Теперь иное! Невыносимо заныло в локте и ключице. То ли ревматизм, то ли полиартрит. Хотя какая разница, коли идти к врачу нет желания? Бодрый Минздрав извечно заверяет – вопреки очевидному, – что очередей в поликлиниках не существует. Того бы умника из министерства взять бы за шкирку да бросить в это заведение, дабы убедился в обратном! Хотя даже если прорвёшься сквозь строй таких же больных бедолаг, это ничего не изменит. «На что жалуетесь?», – поинтересуются. И буднично отрубят вторым вопросом: «Что же вы хотели? Возраст!». А хотелось бы другого.

Да, возможно, выяснится, отчего ноют суставы. Зато следом вылезет острым ребром ещё вопрос: лекарство и лечение столь до?роги, что… Увы, пенсии – в обрез. Потому предпочтительнее, не знать названия немочи. Только ворчать, или вовсе молча терпеть. Терпеть и всё то, что уже невозможно преодолеть, и тех негодяев наверху, которые вечно обещают, да забывают делать. Так что спасение остатков здоровья – абсолютно твоя проблема.

Именно по указанным причинам пенсионер ежедневно заряжался комплексом физических упражнений. Однако сегодня заниматься не хотелось. «Что за инертность появилась? – злился на себя. – И в теле, и в мыслях… Нет уже прежней лёгкости».

Вчера Ивана Васильевича доконала фраза по телевизору, где представитель Пенсионного фонда ласково разглагольствовал о «возрасте дожития» – мол, для пожилых наступают просто невыразимо прекрасные годы, когда можно получить истинное удовольствие. Хотя сей тип с чётким пробором, видимо, сам не шибко стремился достичь желанного возраста. И его лоснящаяся физиономия не оставляла сомнений: государство не оставит пенсионеров без заботы, точнее – без забот.

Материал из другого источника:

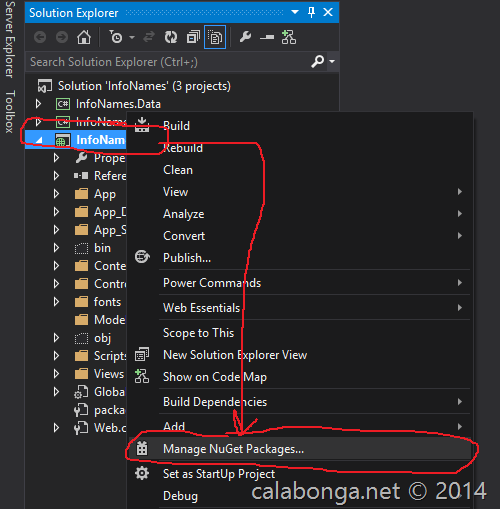Screen dimensions: 500x509
Task: Open Properties with the wrench icon
Action: point(245,37)
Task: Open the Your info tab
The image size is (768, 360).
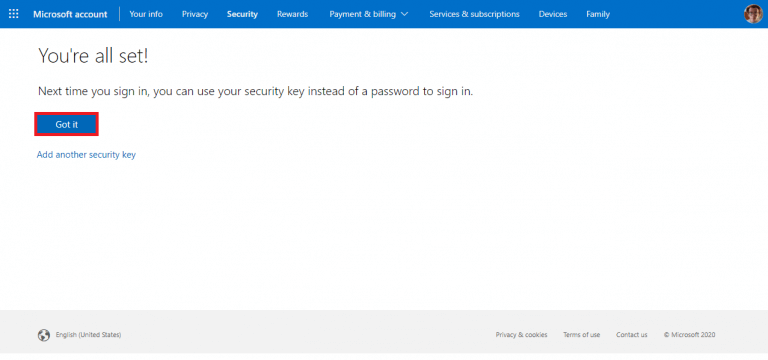Action: [146, 14]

Размышления о неотвратимости приближающейся старости становились для Ивана Васильевича невыносимы. Он не считал себя ещё настолько дряхлым, но всё-таки… Жизнь-то прежняя, а ты вот изменяешься. И в твоём меню уже всегда есть таблетки на завтрак-обед-ужин. Среди ночи, в маете бессонницы, он отчётливо осознал единственную истину, к которой рано или поздно приходят все: бегаешь-суетишься, оставляя на потом что-то сделать, изменить, с кем-то встретиться, куда-то поехать, потом вдруг… «Ты понимаешь, – обратился он к сам к себе, – ничего уже больше не будет, НИЧЕГО. Сколько не рыпайся, ни с кем из друзей-приятелей не встретишься, ни в никакую заграницу не поедешь, коли не успел там побывать раньше. Много чего хочется, а в руках-ногах – немощь. Не поедешь даже за границы области. Почти как у классика: оставь надежду всяк туда – на пенсию – входящий». Панический страх внезапно до того заледенил нутро средь чёрной тьмы, что ни о чём больше уже не думалось. И суть – в отвратительной банальности, вопреки тому, чему детьми верили: жизнь бесконечна… Воистину многие лета? прибавляют многие печали.